Wednesday, June 25, 2014

The Best Things In Life - Morning Sickness Edition



An ongoing feature of 5 of the best things in life.

These are what I found were my greatest comforts when in the worst throes of Morning Sickness

1. Gum- Something in your mouth counteracting that nasty metallic taste and helping with the too much saliva thing (what is that thing? I don't know but it make you want to puke and it's probably triggered by wanting to puke)

2. Showers- sometimes you're too weak and sick but when you muster up the gusto to take a shower, ahh, that's the good stuff. When you're sick you're gross, getting all clean, the water feels good and the best thing: you can spit anywhere. The too much saliva thing makes you want to spit all the time and sometimes you're on the couch weighing your options like "Get up and spit, stay here and suffer" in the shower you don't need to grab a tissue or head to the sink, you can just spit right there. Sorry, I know this is gross but I really wanted to share how great some things can be.

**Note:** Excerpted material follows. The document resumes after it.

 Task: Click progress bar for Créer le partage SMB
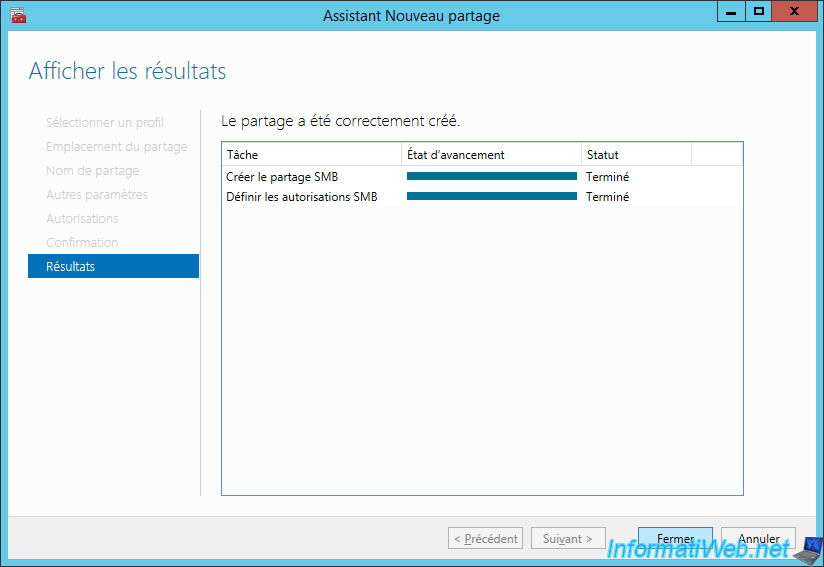[492, 176]
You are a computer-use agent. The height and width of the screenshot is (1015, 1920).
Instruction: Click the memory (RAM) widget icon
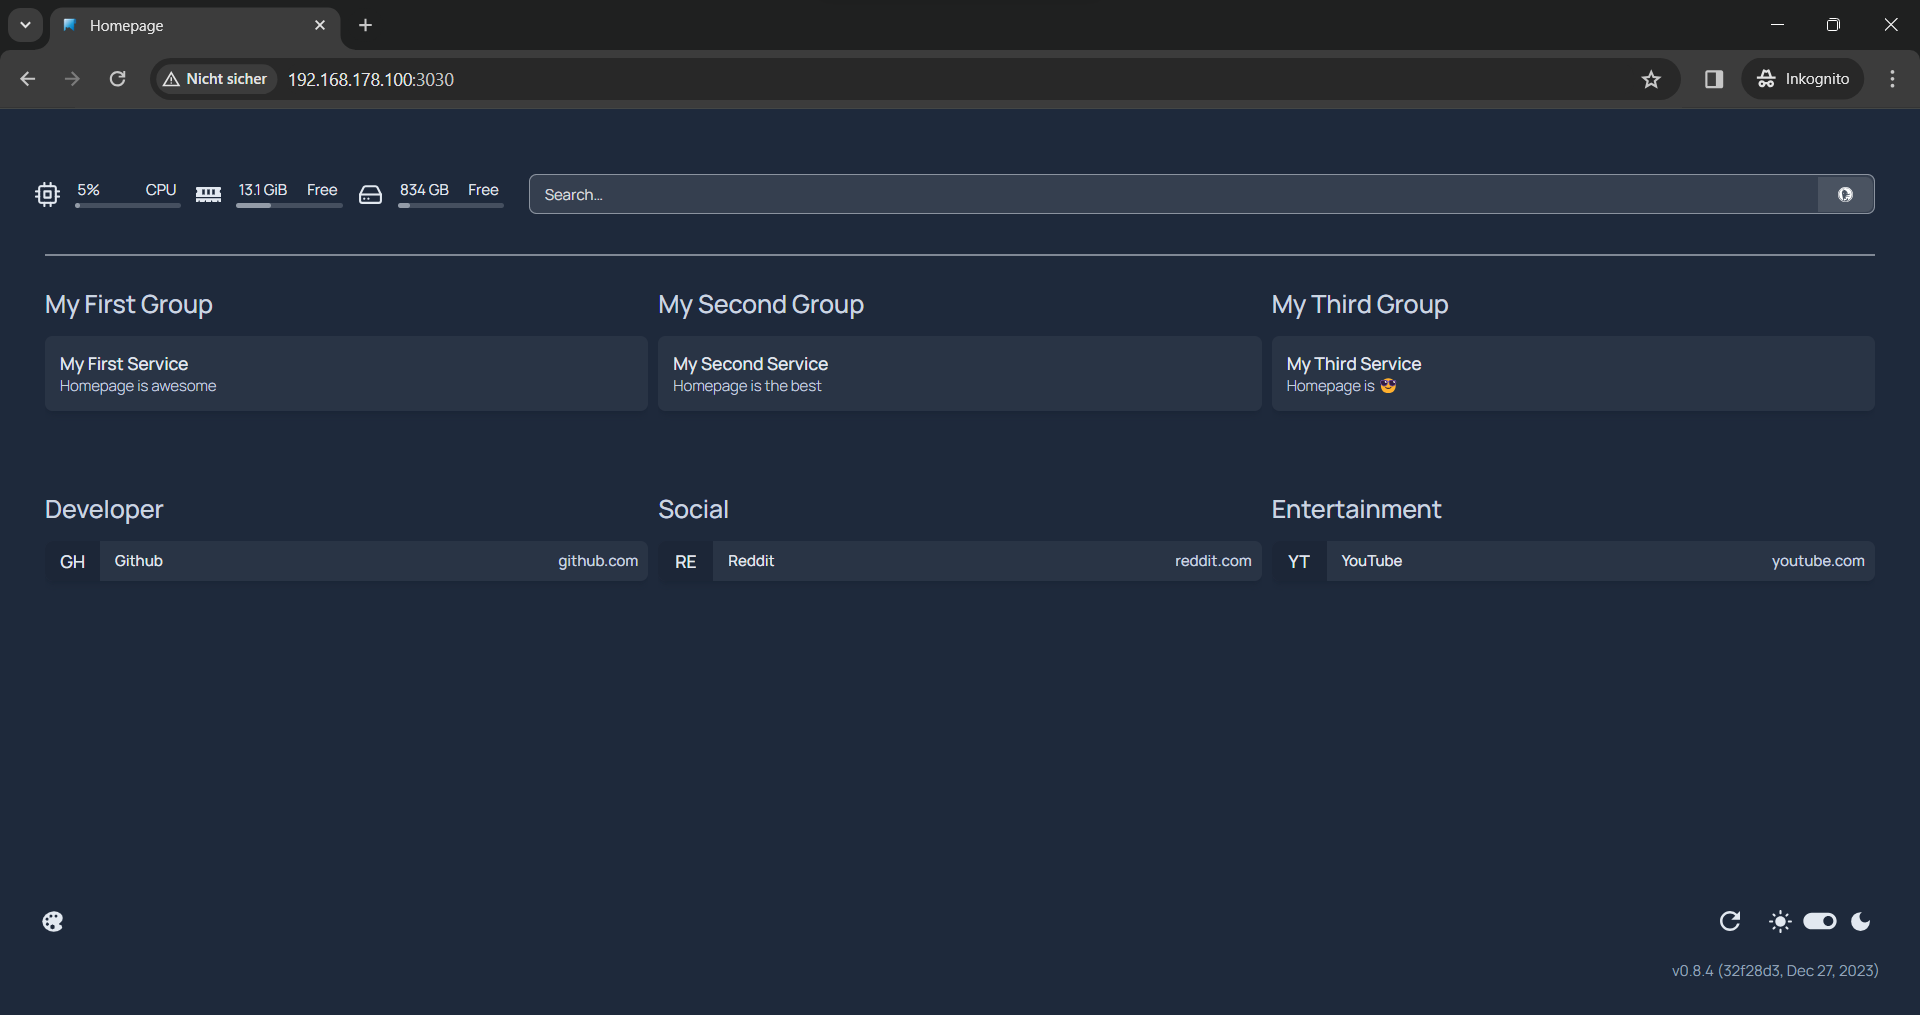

3. Alcohol. Sweet relief. Not drinking of course, that would be awesome if pregnancy and drinking went together but I'm pretty sure if you're already puky, booze doesn't help. Rubbing alcohol my friend. Someone told me to sniff it and it kind of works. Probably bad for you but wipe up a mess with a little witch hazel and you're happy for 0.168 seconds.

4. Here we go,  the good stuff. Pine Sol. I bought the blue one. I CLEAN EVERYTHING. Everything in the world smells bad except for Blue Pine Sol and Rubbing Alcohol. I took every single item out of my fridge and freezer, wiped down said fridge and freezer with Blue Pine Sol, wiped down every item that went back inside fridge and freezer with Pine Sol, then mopped with it. It is un-stink. The killer of evil. Maybe I'll put some in a Scentsy pot.....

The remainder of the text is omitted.